_To do_: In the material below, find each line with the word "computer" and copy it.
BEGIN
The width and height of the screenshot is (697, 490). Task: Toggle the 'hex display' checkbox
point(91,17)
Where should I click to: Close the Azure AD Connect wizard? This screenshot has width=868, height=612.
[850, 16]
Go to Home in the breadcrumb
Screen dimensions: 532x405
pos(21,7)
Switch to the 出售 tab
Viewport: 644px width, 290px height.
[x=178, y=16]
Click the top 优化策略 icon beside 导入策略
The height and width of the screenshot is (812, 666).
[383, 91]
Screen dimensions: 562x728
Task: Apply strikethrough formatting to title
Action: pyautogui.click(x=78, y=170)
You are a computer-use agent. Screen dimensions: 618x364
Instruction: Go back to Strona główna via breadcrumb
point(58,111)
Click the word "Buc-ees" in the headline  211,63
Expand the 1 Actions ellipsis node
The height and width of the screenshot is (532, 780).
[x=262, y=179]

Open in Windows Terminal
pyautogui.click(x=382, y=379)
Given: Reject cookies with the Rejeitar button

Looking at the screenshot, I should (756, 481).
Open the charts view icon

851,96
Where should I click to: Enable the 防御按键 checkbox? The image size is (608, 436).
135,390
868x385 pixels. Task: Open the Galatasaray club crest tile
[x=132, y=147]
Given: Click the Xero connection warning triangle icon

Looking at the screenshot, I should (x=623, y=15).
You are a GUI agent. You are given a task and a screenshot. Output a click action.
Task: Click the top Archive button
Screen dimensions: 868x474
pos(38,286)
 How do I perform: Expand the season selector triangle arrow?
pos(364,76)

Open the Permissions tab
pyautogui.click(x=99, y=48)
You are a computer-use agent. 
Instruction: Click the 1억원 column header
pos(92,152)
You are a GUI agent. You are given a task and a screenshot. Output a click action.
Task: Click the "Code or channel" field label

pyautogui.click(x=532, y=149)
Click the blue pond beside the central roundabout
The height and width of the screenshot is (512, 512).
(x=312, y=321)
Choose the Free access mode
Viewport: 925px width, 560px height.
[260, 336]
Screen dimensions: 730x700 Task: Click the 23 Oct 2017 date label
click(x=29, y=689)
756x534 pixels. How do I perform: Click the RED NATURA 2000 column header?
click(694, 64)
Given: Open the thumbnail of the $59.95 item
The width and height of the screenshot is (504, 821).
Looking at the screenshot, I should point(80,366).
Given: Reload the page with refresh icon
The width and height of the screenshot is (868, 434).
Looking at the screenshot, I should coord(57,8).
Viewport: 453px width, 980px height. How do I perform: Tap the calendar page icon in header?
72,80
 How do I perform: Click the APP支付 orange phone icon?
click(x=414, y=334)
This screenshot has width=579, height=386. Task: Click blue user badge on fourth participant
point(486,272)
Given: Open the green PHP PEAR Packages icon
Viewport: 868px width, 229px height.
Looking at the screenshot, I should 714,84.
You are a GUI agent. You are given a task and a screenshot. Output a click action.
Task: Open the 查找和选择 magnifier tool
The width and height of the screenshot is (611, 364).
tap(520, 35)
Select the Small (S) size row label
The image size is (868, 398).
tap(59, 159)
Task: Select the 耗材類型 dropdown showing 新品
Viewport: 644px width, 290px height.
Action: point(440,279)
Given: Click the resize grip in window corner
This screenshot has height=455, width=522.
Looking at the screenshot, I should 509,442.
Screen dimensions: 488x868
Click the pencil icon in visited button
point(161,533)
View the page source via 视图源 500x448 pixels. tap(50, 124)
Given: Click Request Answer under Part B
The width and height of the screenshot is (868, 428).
END
_Written answer_:
You are a computer-use agent. Screen dimensions: 618x364
You are a computer-use agent. 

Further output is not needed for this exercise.